El creciente distanciamiento entre Arabia Saudí y Emiratos Árabes Unidos amenaza la estabilidad regional y los intereses de seguridad de Estados Unidos y sus aliados. Ante este escenario, analistas y responsables políticos estadounidenses plantean la necesidad de un nuevo orden de seguridad para Oriente Próximo que aborde la fractura entre ambos países del Golfo.

La relación bilateral entre Riad y Abu Dabi, históricamente estrecha, se ha deteriorado en los últimos años debido a divergencias en política económica, energética y de defensa. La competencia por la influencia regional, las posturas enfrentadas respecto a la guerra en Yemen o las diferencias sobre la producción petrolera en el seno de la OPEP+ han agravado las tensiones.

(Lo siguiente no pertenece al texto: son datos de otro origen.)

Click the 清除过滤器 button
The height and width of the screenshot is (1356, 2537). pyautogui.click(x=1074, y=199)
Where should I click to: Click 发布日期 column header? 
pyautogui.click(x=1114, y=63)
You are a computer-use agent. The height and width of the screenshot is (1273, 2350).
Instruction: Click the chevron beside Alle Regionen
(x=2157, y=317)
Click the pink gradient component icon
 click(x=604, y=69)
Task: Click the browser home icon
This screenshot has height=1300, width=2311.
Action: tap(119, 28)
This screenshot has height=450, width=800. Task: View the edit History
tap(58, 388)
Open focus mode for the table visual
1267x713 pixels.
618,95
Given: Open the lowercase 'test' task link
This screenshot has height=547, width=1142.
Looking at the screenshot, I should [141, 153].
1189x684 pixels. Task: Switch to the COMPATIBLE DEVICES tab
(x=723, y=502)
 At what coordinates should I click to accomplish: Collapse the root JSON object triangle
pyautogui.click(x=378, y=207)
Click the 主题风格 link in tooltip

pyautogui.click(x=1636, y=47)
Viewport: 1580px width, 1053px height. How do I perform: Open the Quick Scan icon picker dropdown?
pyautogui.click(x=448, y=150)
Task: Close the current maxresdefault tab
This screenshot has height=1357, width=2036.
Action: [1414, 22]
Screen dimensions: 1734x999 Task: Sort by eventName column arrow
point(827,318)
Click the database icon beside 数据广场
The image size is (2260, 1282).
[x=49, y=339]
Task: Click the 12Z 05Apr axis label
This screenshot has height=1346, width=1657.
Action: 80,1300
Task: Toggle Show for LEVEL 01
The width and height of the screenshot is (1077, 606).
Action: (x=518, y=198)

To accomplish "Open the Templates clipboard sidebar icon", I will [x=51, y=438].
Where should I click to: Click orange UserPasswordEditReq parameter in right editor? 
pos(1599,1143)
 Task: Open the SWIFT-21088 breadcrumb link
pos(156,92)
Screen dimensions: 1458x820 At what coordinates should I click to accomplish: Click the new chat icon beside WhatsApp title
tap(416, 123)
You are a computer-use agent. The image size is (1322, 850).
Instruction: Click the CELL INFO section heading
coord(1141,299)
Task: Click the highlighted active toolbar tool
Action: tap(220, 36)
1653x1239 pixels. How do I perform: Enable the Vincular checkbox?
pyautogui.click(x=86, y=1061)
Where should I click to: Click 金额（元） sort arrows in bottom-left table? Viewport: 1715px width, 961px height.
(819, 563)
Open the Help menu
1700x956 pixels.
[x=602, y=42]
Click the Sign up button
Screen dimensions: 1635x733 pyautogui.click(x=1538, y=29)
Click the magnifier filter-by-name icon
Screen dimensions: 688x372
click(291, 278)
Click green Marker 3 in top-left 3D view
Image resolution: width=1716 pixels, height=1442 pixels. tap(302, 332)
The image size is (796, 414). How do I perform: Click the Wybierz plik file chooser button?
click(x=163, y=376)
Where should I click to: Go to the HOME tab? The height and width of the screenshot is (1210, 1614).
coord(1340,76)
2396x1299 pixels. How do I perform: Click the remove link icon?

Desde Washington se considera que una ruptura abierta entre los dos socios del Golfo debilitaría la capacidad de disuasión frente a Irán, complicaría la gestión de los precios del crudo y abriría una brecha en la que actores externos como China o Rusia podrían incrementar su influencia. La propuesta de un nuevo marco de seguridad, impulsada por círculos diplomáticos estadounidenses, busca prevenir que la rivalidad derive en un conflicto abierto.

There are steps the United States can take to prevent the Saudi-UAE relationship from deteriorating further.

Las medidas sugeridas incluyen reforzar los mecanismos de consulta entre Riad y Abu Dabi bajo el paraguas estadounidense, redefinir las prioridades estratégicas de la alianza en el Golfo y fomentar acuerdos que reconcilien los intereses económicos divergentes. No obstante, el camino hacia una nueva arquitectura de seguridad se enfrenta a obstáculos significativos, como la desconfianza mutua y la distinta percepción de las amenazas regionales.

La iniciativa llega en un momento en que Oriente Próximo experimenta una recomposición de alianzas, con países como Emiratos Árabes Unidos buscando diversificar sus socios estratégicos más allá de Washington, mientras que Arabia Saudí mantiene una relación más estrecha con la administración estadounidense. El éxito de la propuesta dependerá de la voluntad de ambas monarquías del Golfo de priorizar la estabilidad común sobre sus aspiraciones particulares.